To be done:
Gather every line of the entries below that contains the word "should". Case counts.
────────────────────
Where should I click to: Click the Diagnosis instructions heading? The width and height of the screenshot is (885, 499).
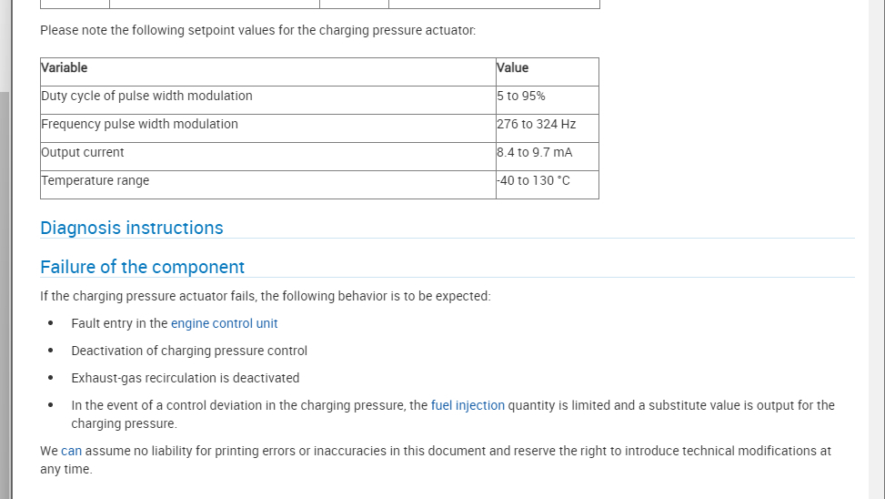click(132, 228)
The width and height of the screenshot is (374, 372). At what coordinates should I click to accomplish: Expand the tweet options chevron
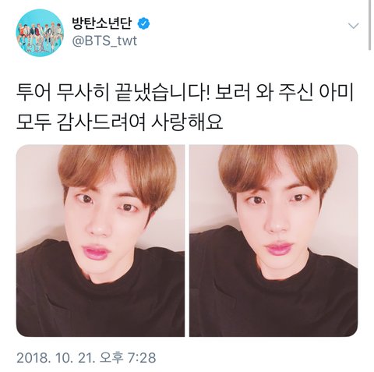[x=353, y=26]
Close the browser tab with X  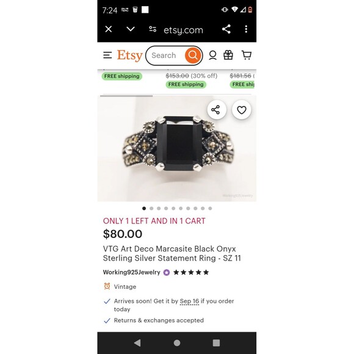[109, 29]
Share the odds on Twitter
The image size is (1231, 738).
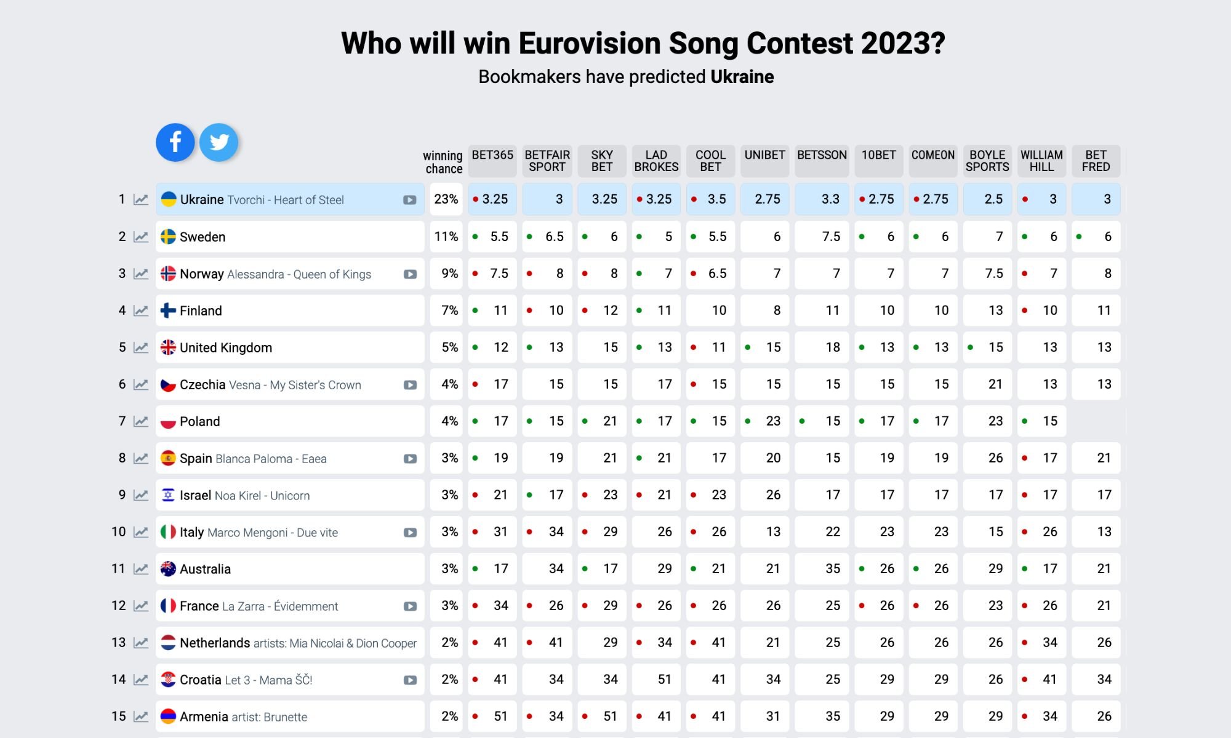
────────────────────
Task answer:
Where should I click to: Click the Diagnosis instructions heading? The width and height of the screenshot is (885, 499).
The width and height of the screenshot is (374, 372). At what coordinates should I click to accomplish: Expand the tweet options chevron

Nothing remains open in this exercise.